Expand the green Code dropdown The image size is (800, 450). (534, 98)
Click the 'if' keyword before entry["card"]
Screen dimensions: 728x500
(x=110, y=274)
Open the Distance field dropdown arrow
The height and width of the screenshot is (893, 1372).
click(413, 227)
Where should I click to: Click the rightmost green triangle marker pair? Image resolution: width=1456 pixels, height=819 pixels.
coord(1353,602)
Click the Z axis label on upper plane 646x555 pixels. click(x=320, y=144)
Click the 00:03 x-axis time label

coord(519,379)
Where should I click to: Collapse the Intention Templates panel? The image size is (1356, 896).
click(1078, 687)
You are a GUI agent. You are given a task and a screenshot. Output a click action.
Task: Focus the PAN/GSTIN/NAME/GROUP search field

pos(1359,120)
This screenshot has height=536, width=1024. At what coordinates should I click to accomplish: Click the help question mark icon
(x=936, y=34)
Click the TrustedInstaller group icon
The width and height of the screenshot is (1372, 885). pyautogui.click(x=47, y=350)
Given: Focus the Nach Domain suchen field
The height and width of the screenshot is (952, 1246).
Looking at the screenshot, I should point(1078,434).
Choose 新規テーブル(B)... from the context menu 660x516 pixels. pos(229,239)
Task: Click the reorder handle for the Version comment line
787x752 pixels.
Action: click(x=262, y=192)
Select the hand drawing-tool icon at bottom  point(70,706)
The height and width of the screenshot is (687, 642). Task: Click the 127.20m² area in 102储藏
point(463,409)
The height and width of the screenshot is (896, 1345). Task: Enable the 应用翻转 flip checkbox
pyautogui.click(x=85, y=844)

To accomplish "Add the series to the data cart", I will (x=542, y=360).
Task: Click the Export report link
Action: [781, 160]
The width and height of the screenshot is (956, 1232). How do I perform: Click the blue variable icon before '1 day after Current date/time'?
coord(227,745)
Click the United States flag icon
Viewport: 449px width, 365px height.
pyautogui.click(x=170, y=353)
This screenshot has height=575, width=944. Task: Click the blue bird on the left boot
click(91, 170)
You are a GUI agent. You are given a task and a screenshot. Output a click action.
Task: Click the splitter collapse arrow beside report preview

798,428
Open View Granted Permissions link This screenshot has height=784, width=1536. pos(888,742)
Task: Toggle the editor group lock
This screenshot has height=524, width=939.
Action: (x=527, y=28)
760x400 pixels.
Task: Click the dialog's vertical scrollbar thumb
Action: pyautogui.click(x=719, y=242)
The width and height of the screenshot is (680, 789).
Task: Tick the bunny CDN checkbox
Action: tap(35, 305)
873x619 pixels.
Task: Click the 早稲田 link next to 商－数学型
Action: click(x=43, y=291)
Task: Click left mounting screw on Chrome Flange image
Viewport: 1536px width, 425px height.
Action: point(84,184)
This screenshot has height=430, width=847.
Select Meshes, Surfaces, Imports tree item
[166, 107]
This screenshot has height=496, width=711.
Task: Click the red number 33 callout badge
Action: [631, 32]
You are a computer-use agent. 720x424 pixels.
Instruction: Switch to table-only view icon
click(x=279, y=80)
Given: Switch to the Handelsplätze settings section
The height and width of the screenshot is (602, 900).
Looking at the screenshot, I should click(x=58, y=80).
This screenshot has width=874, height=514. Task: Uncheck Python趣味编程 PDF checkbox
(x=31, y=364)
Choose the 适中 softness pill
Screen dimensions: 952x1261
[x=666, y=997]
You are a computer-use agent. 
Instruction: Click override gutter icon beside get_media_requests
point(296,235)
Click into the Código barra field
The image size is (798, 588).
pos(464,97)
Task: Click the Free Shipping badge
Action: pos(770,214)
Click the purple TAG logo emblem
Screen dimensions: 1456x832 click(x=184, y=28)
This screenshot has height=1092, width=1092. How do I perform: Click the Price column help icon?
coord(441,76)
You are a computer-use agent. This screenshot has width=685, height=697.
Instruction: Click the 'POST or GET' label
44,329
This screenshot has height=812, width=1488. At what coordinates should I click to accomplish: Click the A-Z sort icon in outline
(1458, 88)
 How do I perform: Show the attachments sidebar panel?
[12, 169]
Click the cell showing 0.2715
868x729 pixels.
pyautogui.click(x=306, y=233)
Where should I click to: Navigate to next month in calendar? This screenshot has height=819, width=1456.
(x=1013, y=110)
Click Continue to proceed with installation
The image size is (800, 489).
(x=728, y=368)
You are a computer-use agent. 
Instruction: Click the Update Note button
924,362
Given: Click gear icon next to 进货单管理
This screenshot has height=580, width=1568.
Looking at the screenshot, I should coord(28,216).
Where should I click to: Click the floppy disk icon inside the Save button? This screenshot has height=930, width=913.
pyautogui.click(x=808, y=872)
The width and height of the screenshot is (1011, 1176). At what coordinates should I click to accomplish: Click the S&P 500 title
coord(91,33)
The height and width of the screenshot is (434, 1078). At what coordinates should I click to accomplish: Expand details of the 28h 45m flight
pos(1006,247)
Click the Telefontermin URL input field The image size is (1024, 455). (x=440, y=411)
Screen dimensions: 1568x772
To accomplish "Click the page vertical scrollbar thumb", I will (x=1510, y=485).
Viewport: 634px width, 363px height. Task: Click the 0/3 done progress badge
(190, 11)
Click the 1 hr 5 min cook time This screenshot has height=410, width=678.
•••
**YOUR TASK:** Which lines run from the one with "Click the Telefontermin" through the end of the listing above? Restate them word for word, with nothing else.

**EXERCISE OUTPUT:**
Click the Telefontermin URL input field The image size is (1024, 455). (x=440, y=411)
Screen dimensions: 1568x772
To accomplish "Click the page vertical scrollbar thumb", I will (x=1510, y=485).
Viewport: 634px width, 363px height. Task: Click the 0/3 done progress badge
(190, 11)
Click the 1 hr 5 min cook time This screenshot has height=410, width=678.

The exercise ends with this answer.